New risks from agentic AI: Autonomous AI agents can reconfigure security environments or issue unauthorized credentials. If their training data is breached, they can leak vast amounts of sensitive information—making risk management exponentially harder as architectures and processes grow more complex.

3. Technical Countermeasures for Generative AI Risks
To address these dangers, Gartner highlights two complementary strategies: AI TRiSM (Trust, Risk and Security Management) and Cyber Deterrence.
AI TRiSM Framework
Infrastructure Hardening
Secure the compute, storage and network layers that host LLMs since these models run on your existing infrastructure stack
Data Governance
Synthetic Data: Train models on artificially generated datasets that mimic real data without exposing sensitive information
Homomorphic Encryption: Enable computation on encrypted data so you can process inputs while keeping them confidential
AI Runtime Inspection
Place input filters on LLM prompt interfaces acting like a firewall or web application firewall to detect and block malicious or out-of-policy requests such as guardrail bypass or denial of service attempts
AI Governance Tools
Discover test and continuously monitor every LLM deployment to ensure consistent patching version control and policy enforcement
Application and Data Security and Privacy
Apply traditional security best practices including access controls encryption at rest and in transit and audit logging across all AI components and data flows

Cyber Deterrence and Preemptive Cybersecurity Capabilities:
Traditional cybersecurity assumes attacks will occur and focuses on responding to alerts. Cyber deterrence aims instead to change attacker behavior before an attack even begins.
The goal shifts from handling alerts to reducing the number of alerts by preventing malicious activity in the first place.

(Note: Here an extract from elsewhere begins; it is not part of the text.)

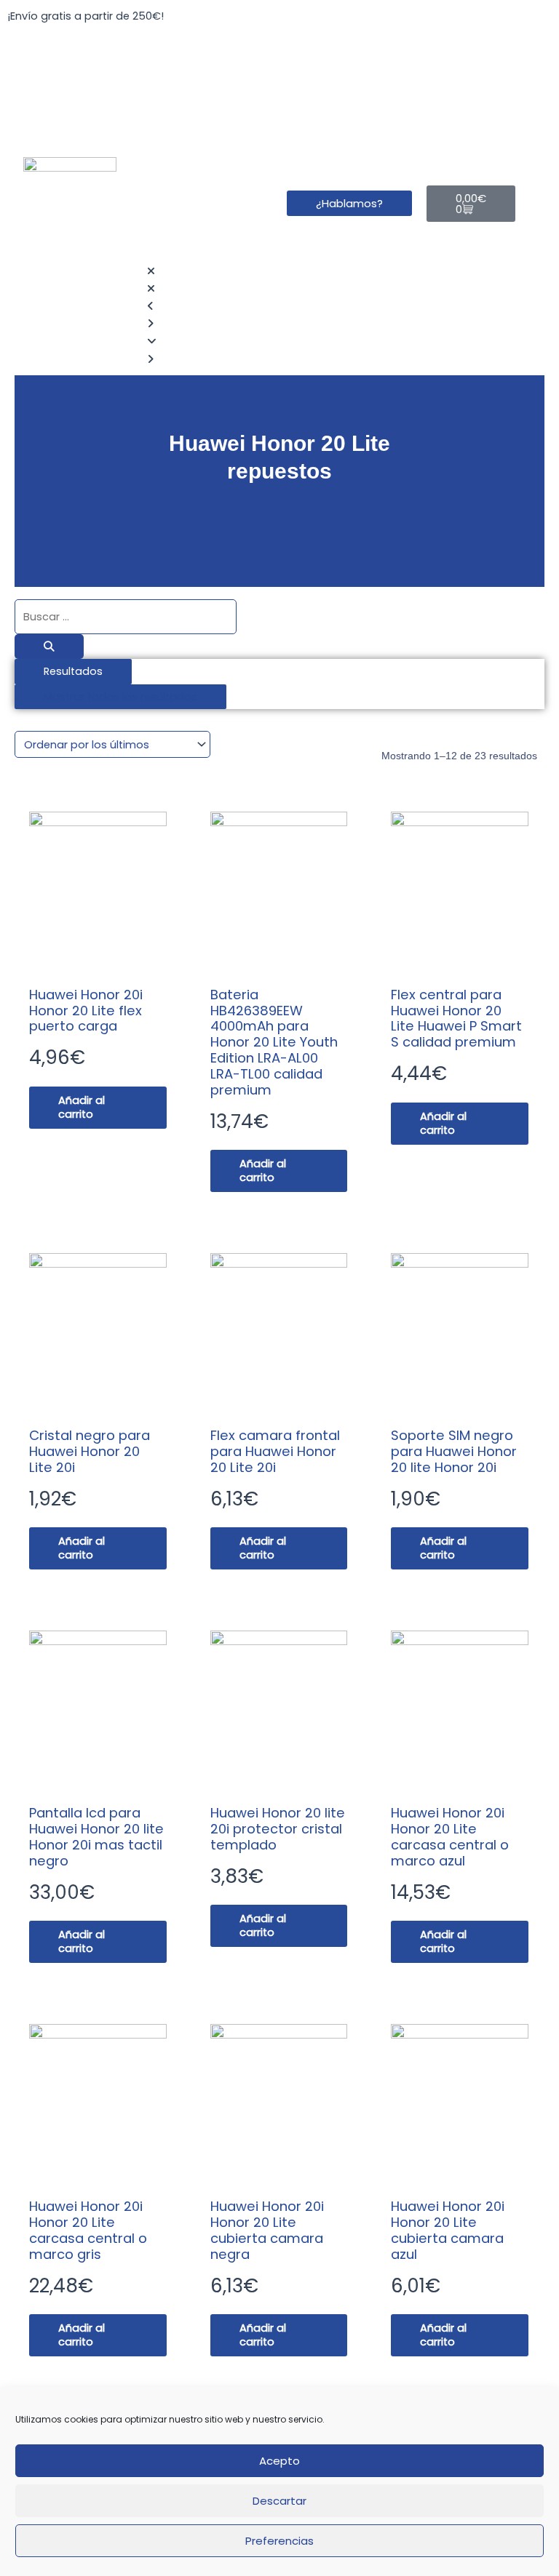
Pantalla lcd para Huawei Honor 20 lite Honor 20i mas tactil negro (96, 1837)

By undermining attacker profitability, exposing their tools and tactics, disrupting their operations or denying their access, it becomes far more difficult and costly for them to carry out an attack.
Key use cases include:
Automated moving-target defense: dynamically rotate IP addresses or alter user-interface elements so attackers cannot reliably map your environment
Automated exposure management and attack simulation: use automated tools to continuously assess your environment and predict likely attacker paths
Predictive threat intelligence: monitor activities such as LinkedIn scraping or targeted messages to development teams in order to spot reconnaissance before exploitation
Advanced cyber deception: deploy decoys, honeypots, fake files and dummy user identities to confuse adversaries and trigger early detection
Effective defense: this preemptive security approach is considered the only strategy capable of keeping pace with AI-driven attacks, which outstrip traditional human-centric reactive methods.

Recommendations
Generative AI offers groundbreaking opportunities in security but also introduces new types of risk. To respond effectively, organizations should begin these preparations:
Form a specialist team: Establish a dedicated group of experts to assess and manage the risks associated with Generative AI.

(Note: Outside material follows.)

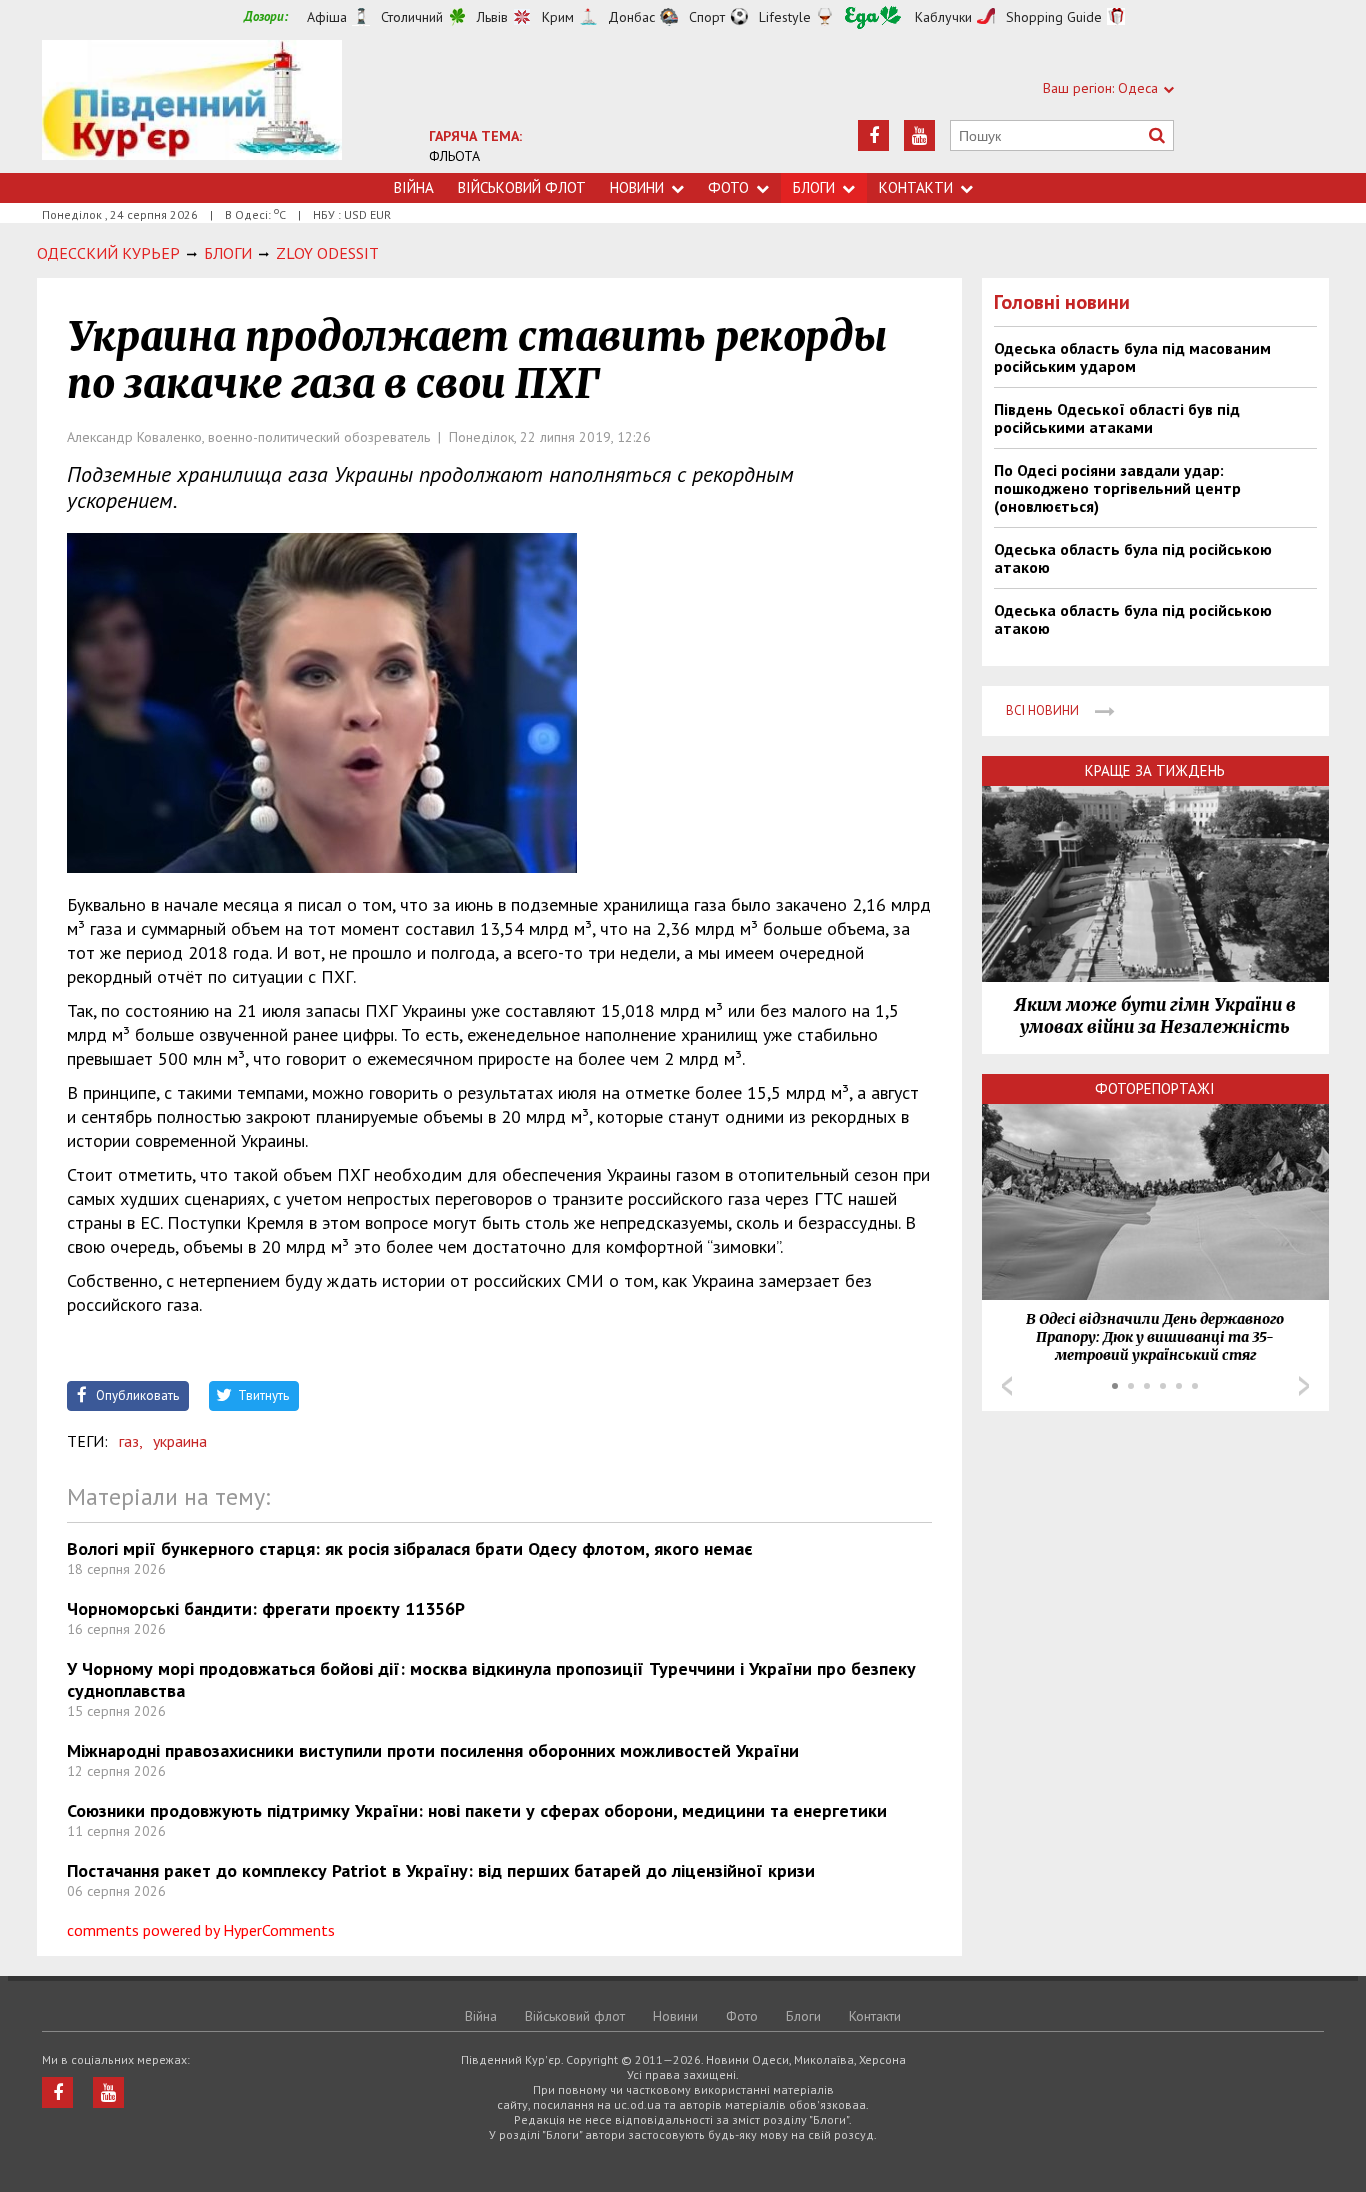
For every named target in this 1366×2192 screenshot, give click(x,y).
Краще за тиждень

Strengthen existing security posture: Before deploying any Gen AI tools, bolster internal defenses, secure data repositories and enforce strict access controls.
Advocate for preemptive security features: Engage vendors early to ensure their AI products include proactive security capabilities by design.
Ultimately, defending against the velocity of Gen AI-driven attacks requires a comprehensive security strategy. Continuous research and up-to-date intelligence are essential to deepen understanding of the evolving threat landscape.
Conclusion: Generative AI as a Double-Edged Sword
Generative AI (Gen AI) brings revolutionary potential to security, yet it carries equal measures of opportunity and peril. Recognizing both its bright and dark sides, and building an all-encompassing security framework to harness its benefits while mitigating its risks, is absolutely critical.